BEATRICE – Gage County Board members hosted a two-hour discussion about National Heritage Areas Wednesday….a political hot topic some see as a threat to liberty, while others see as a way to boost economic development.

The Gage County Planning Commission recently went on record recommending that the county NOT become a part of a proposed Kansas/Nebraska Heritage Area.  Commission member Terry Acton is concerned about federal intrusion on ag operation owners… in particular, with National Environmental Policy Act considerations.

"NEPA will come into your conservation district. NEPA will be at FSA and probably will be at NRSC. When you go in to sign up for CRP, you're going to have NEPA looking at your land, whereas now, you don't have NEPA looking at your land."
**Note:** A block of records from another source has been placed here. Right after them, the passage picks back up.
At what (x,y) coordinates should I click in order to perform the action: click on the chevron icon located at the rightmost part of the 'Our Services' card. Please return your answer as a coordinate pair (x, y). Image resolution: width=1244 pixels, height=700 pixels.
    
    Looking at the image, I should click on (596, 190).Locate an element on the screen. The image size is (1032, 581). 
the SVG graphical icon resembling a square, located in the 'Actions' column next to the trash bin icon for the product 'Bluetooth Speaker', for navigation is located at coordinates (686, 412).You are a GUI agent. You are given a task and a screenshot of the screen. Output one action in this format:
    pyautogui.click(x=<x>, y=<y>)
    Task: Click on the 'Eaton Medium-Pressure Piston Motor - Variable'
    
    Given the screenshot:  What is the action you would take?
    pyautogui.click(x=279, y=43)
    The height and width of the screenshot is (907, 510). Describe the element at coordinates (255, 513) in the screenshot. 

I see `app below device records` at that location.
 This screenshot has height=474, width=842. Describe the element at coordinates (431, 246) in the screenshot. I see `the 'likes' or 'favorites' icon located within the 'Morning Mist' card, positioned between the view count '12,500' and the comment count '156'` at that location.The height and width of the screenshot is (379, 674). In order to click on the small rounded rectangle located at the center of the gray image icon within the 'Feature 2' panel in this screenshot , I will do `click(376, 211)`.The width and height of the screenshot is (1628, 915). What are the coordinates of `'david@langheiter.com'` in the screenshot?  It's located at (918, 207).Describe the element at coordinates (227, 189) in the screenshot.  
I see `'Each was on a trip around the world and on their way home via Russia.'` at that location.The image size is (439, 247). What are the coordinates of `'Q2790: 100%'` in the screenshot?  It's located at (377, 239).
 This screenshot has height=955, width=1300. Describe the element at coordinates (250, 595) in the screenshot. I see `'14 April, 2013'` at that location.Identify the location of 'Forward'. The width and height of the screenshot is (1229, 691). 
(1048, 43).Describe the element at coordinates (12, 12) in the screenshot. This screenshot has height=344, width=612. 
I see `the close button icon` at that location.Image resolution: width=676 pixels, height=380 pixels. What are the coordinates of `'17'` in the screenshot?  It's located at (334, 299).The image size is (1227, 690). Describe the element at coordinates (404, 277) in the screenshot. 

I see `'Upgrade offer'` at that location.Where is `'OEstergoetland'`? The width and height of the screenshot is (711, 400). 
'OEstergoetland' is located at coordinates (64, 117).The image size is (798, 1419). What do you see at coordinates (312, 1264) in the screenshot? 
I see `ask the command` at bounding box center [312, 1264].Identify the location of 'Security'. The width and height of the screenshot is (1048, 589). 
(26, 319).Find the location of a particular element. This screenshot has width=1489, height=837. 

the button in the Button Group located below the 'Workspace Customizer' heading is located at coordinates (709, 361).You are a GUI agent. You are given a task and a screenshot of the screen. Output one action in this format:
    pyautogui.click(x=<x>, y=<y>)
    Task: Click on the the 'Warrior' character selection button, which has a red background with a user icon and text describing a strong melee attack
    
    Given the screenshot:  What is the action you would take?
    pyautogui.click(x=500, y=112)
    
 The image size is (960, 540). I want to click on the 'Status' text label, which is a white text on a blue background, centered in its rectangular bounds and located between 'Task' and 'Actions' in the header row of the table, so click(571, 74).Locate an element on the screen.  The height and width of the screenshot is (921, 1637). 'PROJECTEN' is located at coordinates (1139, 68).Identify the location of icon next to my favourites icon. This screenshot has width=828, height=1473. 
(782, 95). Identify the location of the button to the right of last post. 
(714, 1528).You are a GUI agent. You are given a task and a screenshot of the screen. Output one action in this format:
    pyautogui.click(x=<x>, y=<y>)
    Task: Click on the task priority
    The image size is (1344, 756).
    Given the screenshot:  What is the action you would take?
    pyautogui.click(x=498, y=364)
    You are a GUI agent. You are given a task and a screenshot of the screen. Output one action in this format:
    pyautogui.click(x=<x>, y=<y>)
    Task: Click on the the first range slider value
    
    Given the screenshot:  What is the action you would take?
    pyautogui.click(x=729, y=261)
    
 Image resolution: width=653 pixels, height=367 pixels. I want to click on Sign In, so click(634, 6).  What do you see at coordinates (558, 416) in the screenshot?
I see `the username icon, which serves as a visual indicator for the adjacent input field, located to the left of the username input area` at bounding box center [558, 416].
County Board member Don Schuller, whose background is conservation, says the environmental policy has been around since 1970…and affects more than farming. Acton feels National Heritage Areas add federal oversight to local areas.

"The experience with at least 49 such heritage areas now in existence nationwide, clearly shows groups will convert this money into political activism, to encourage local community and county governments to enact and enforce strict zoning laws."

Schuller said NHA law passed by Congress differs from Acton’s interpretation.
"And, this is not just somebody's is public law. Access to public property....nothing in this subtitle shall be construed to require any private property owner to permit public access, including federal, state or local access to such private property. Nothing in this subtitle shall be construed to modify any provision of federal, state and local law, with regard to access to private property....private lands."

County officials heard remotely from the Executive Director of “Freedom’s Frontier, a National Heritage Area that includes 29 Kansas Counties and twelve Missouri Counties. Jim Ogle said the area was designated in 2006. He said the organization is not focused on changing zoning laws.

"We're focused on bringing together the historic sites and museums that tell one of three stories that were part of our national designation...that's the settlement of the frontier....border and civil war on the western frontier...and the enduring struggle for freedom. We don't require anyone to participate. They are all opt-in to us. We have more than 200 local organizations, historic sites and museums that we help promote through an app that ties the stories together...through newsletters that give suggestions to people about where to visit."

The proposed area for Kansas and Nebraska would encompass 49 counties and would be preceded by a required feasibility study, in order to tap federal support. That money is then matched with privately raised funds, to help tell an historical and cultural story of the region.  Superintendent of the Homestead National Historical Park, Mark Engler provided an overview of National Heritage Areas for the county board, as he did before the planning commission.

President of the Nebraska Farmer’s Union, John Hansen, said the organization promotes tools that can help farmers and rural communities prosper.
"You're seeing the footprint of rural communities continue to shrink. You're seeing more and more depopulation, you're seeing more and more rural areas struggle, to keep base things in place. So, any time we can do things at the state level, the federal level that puts more tools in the toolbox for local folks to use to try to create jobs and opportunities and keep more of our kids in our rural communities...we're all about that."  Hansen said his organization prefers local control, rather than state and federal decision-making.

As for NHA’s Hansen says he does not see them as an attack on personal property.  The Gage County Board took no formal action on membership in a National Heritage Area…but may have it on its next agenda.